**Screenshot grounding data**
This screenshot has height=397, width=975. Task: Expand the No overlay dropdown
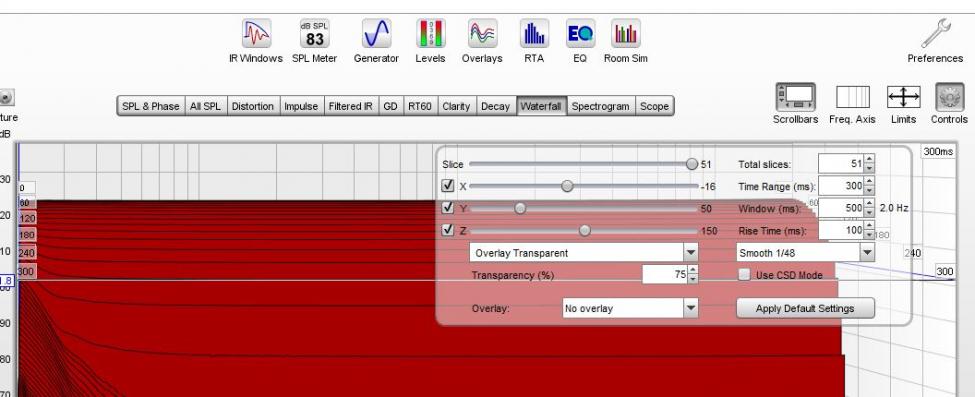click(x=630, y=308)
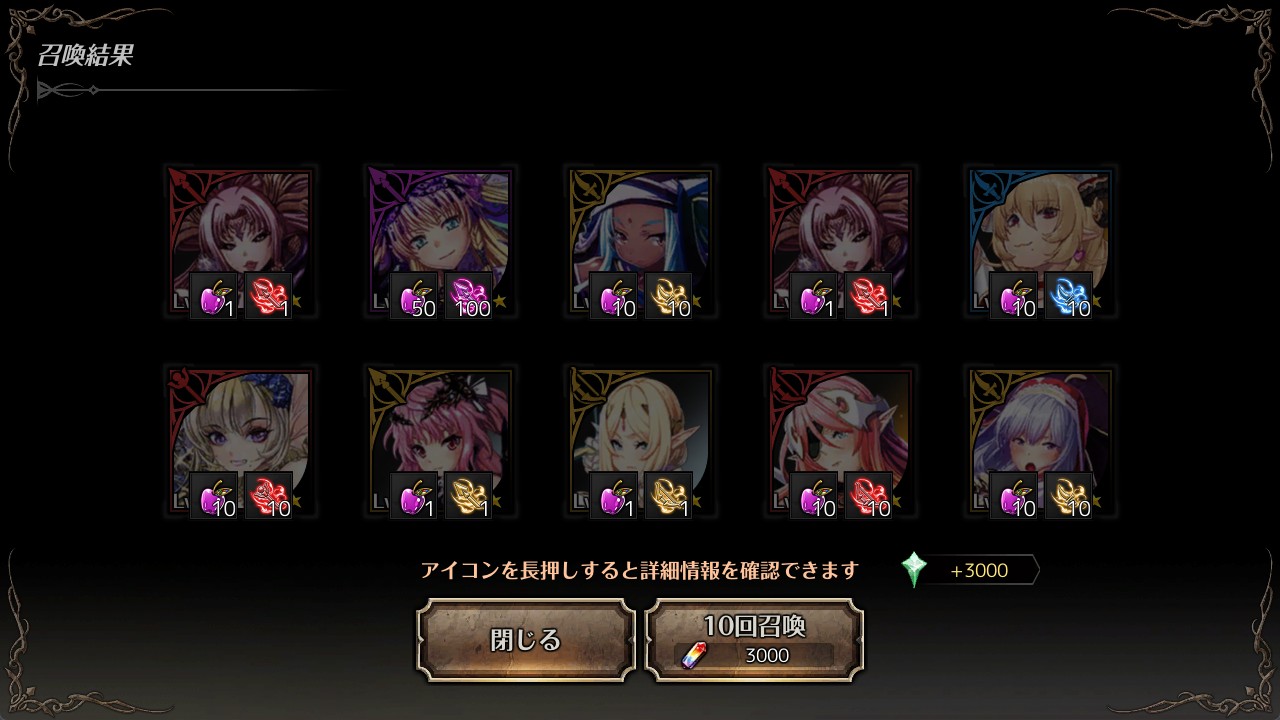Select blue-framed blonde character portrait
1280x720 pixels.
[x=1040, y=241]
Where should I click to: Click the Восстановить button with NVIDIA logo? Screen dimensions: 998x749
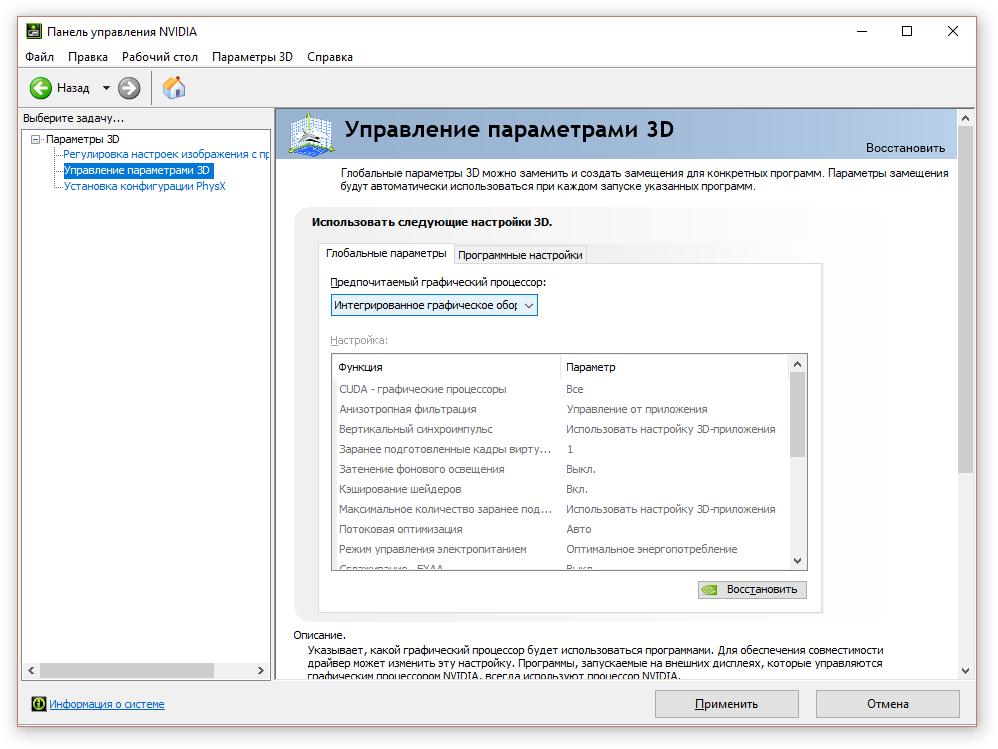752,589
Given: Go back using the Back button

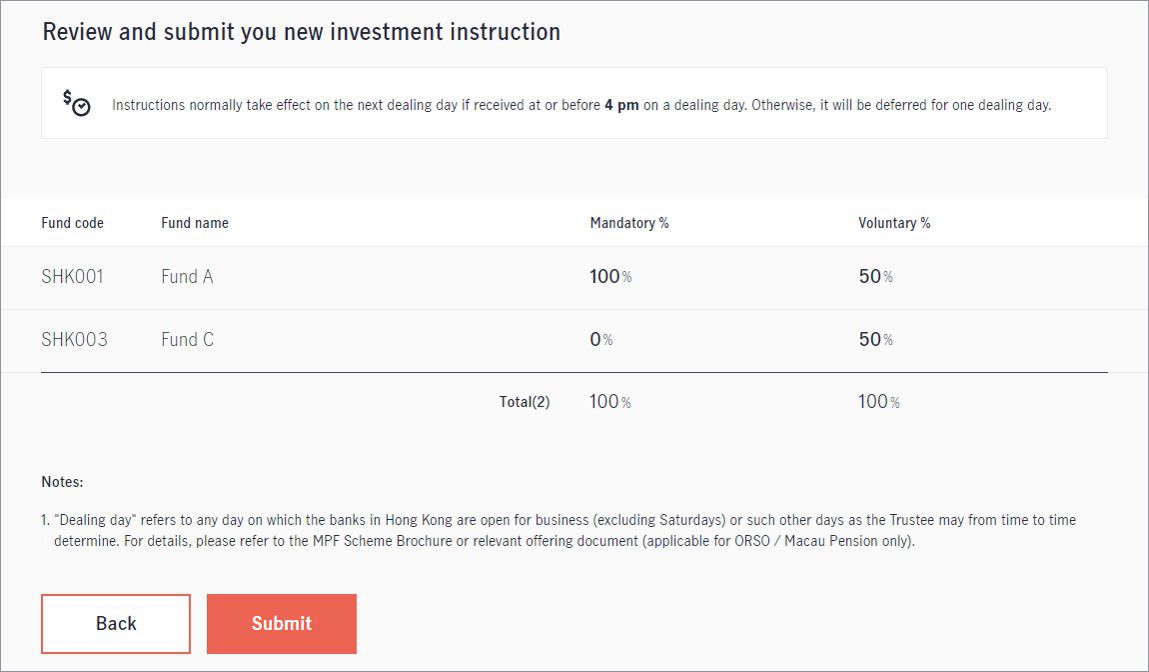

**Your objective**
Output each line above exactly. Skip the images.

**Result below**
This screenshot has height=397, width=975. Task: Expand the No overlay dropdown
click(x=630, y=308)
Select blue-framed blonde character portrait
1280x720 pixels.
[x=1040, y=241]
Where should I click to: Click the Восстановить button with NVIDIA logo? Screen dimensions: 998x749
752,589
Given: Go back using the Back button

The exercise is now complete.